• [Work order]: What is needed is a word-for-word copy of every record below, minus the pictures.

• [Data for review]:
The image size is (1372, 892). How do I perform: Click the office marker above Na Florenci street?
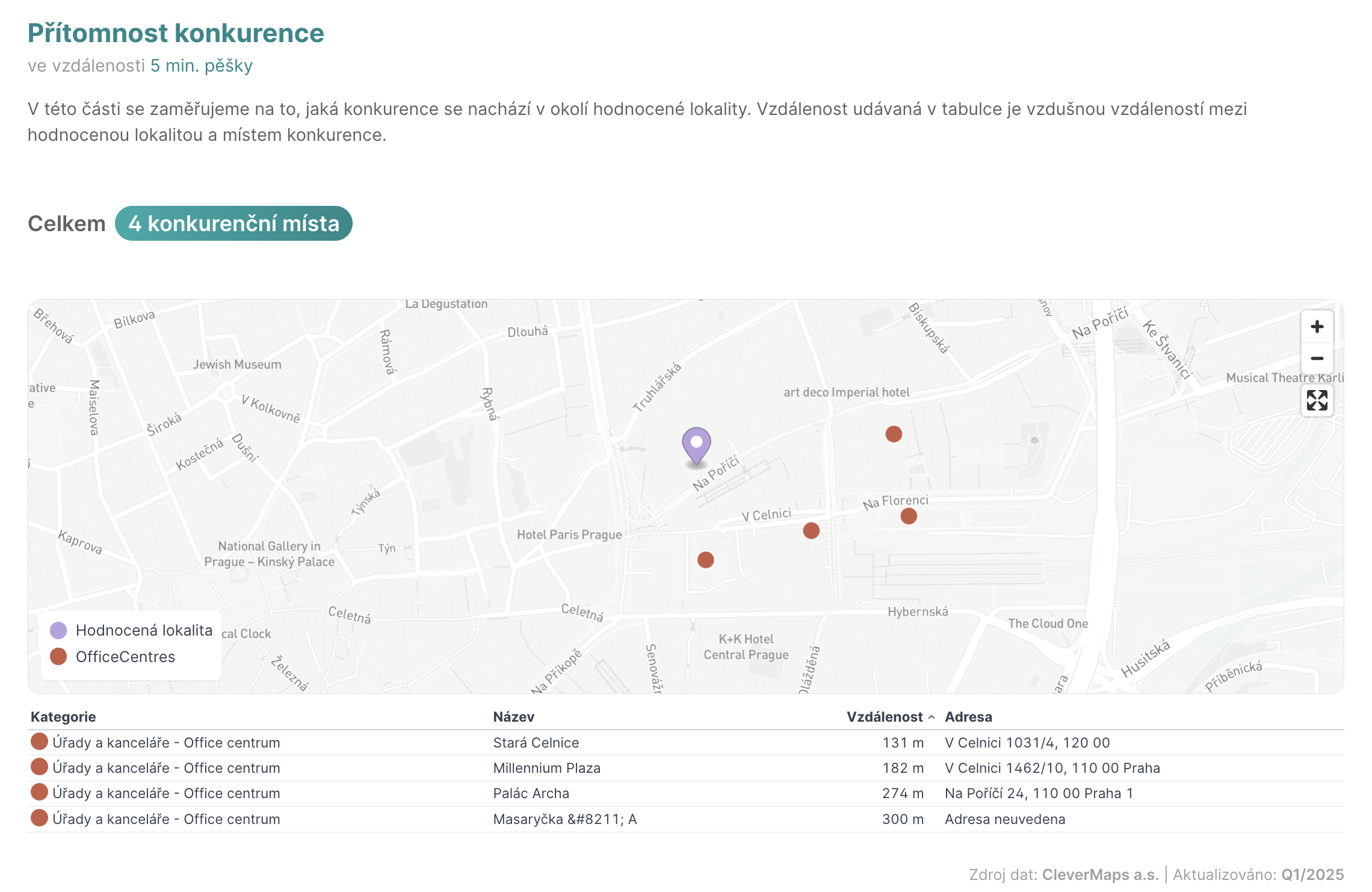(894, 434)
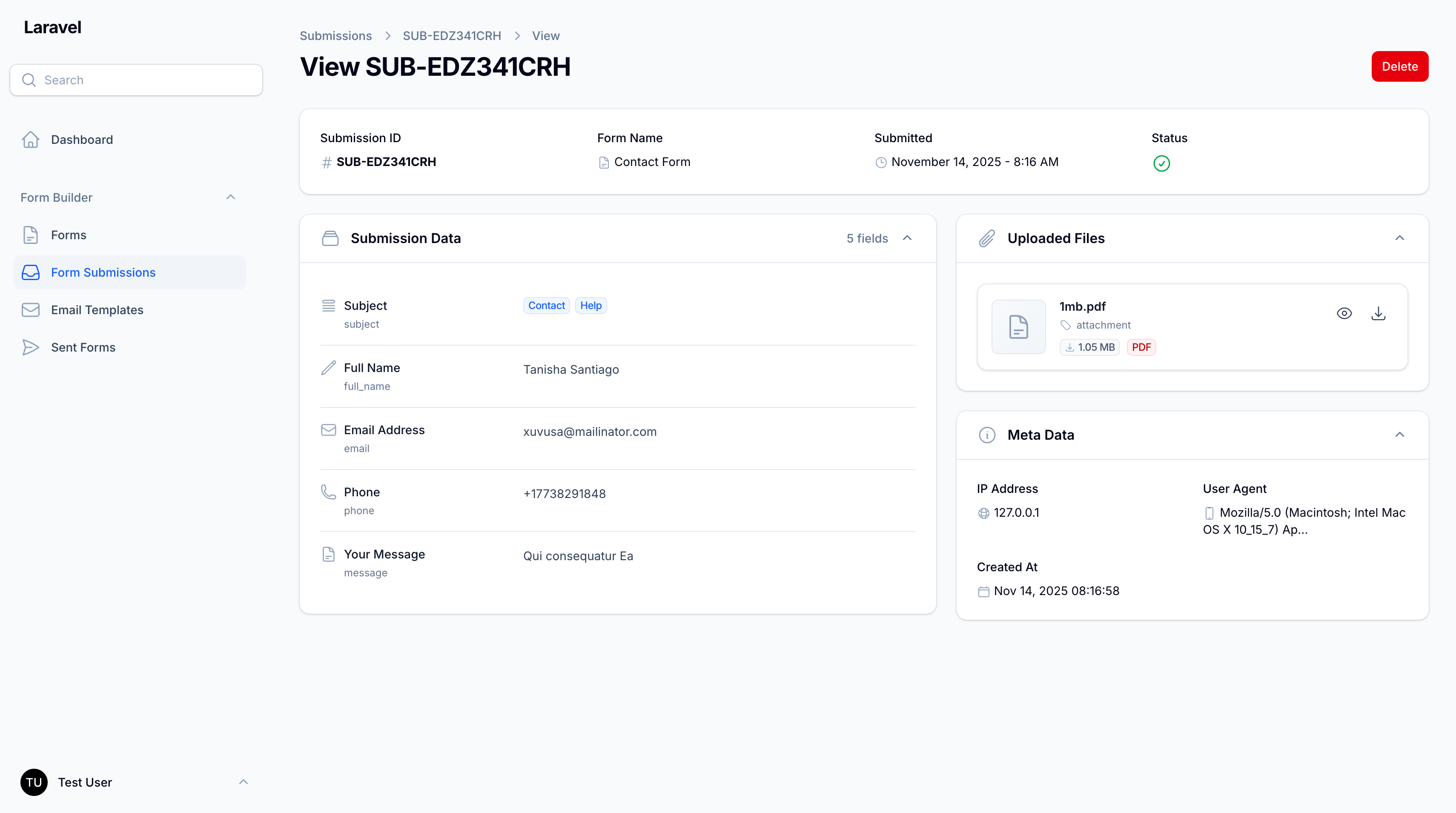Select the Sent Forms paper plane icon
Image resolution: width=1456 pixels, height=813 pixels.
31,347
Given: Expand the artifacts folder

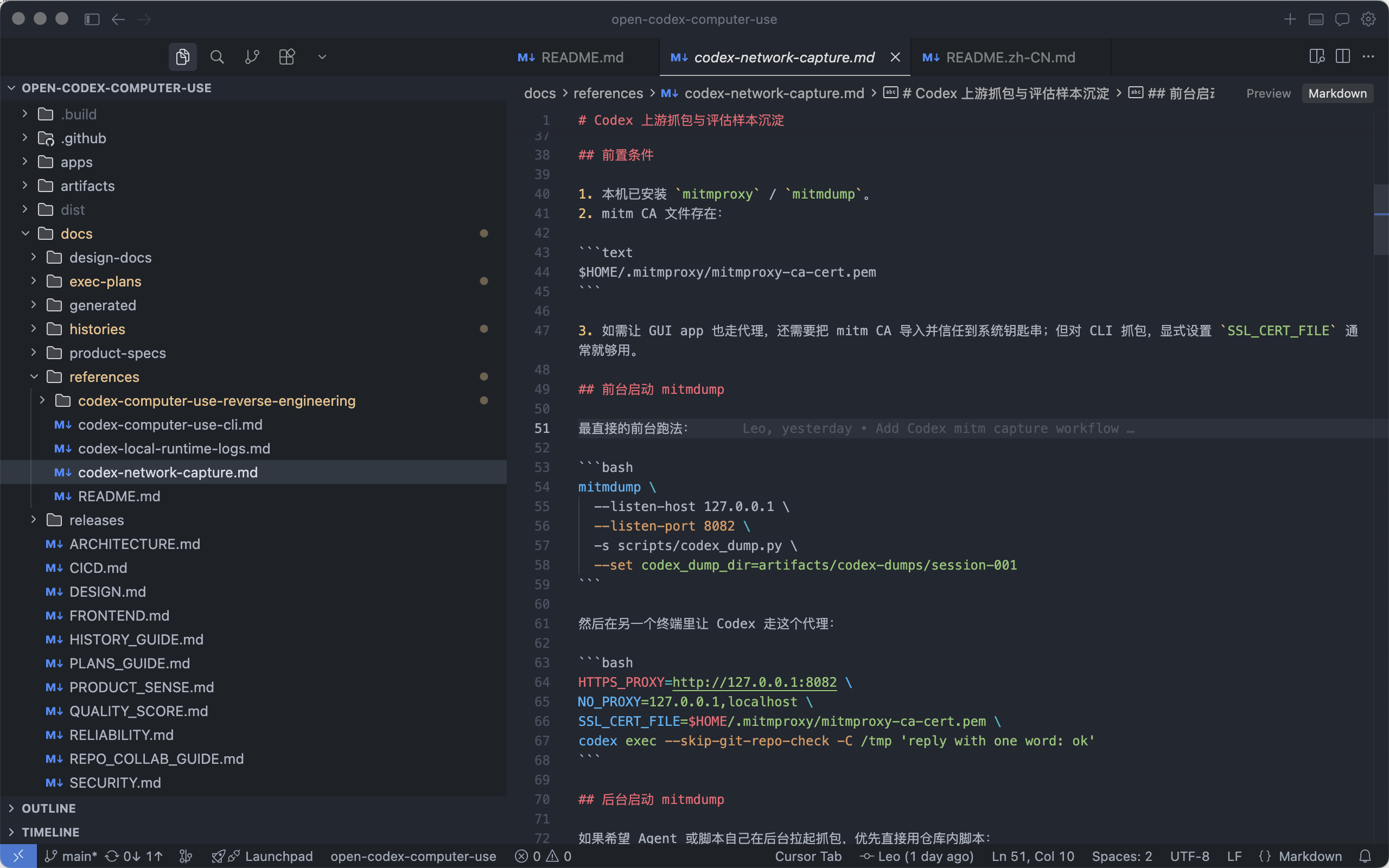Looking at the screenshot, I should [87, 186].
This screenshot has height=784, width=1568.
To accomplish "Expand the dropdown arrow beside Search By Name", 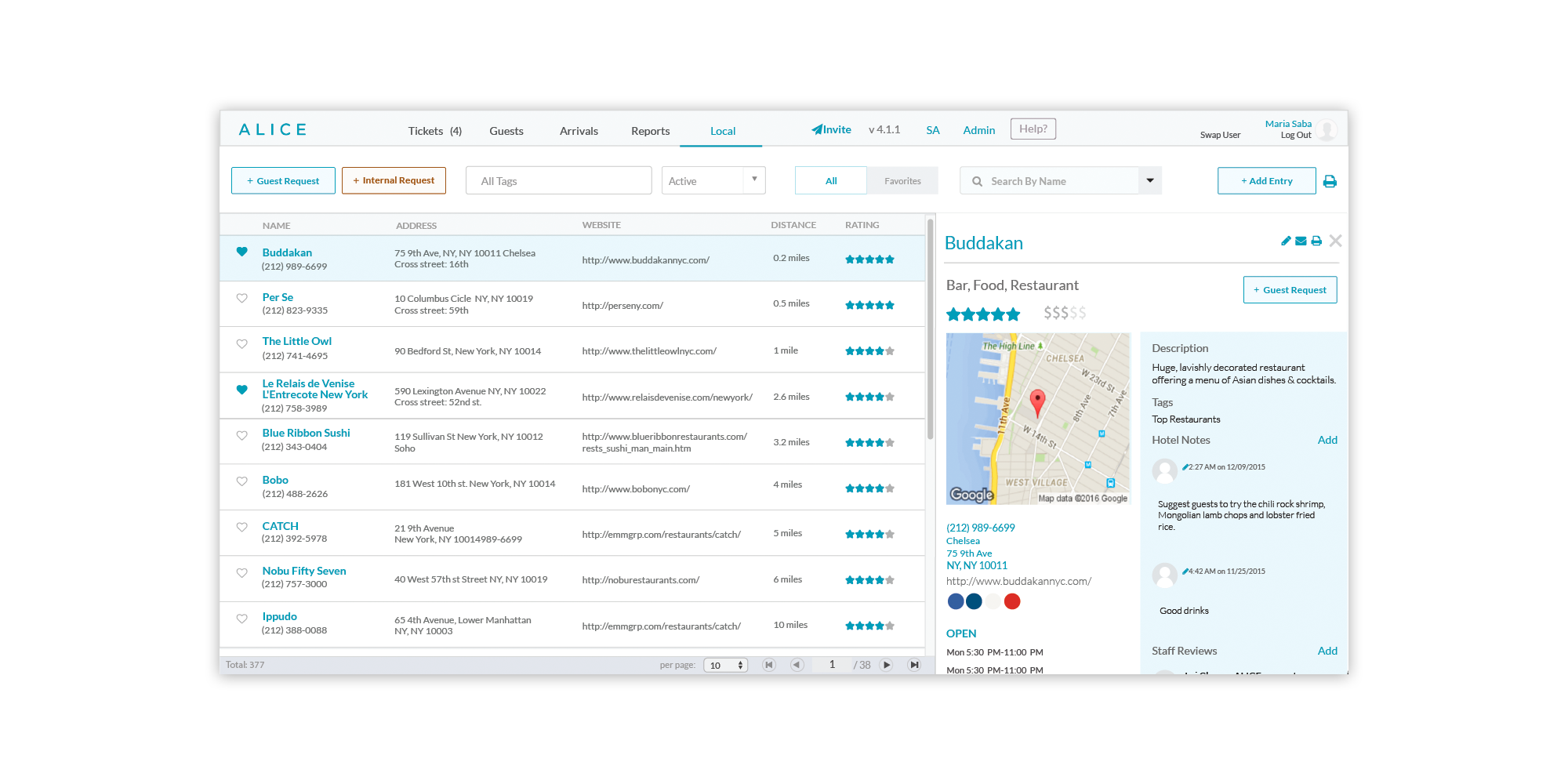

• [Output below]:
The image size is (1372, 892). How do I perform: Click the office marker above Na Florenci street?
(894, 434)
Select the Sent Forms paper plane icon
Image resolution: width=1456 pixels, height=813 pixels.
31,347
Given: Expand the artifacts folder

Looking at the screenshot, I should [87, 186].
This screenshot has height=784, width=1568.
To accomplish "Expand the dropdown arrow beside Search By Name", 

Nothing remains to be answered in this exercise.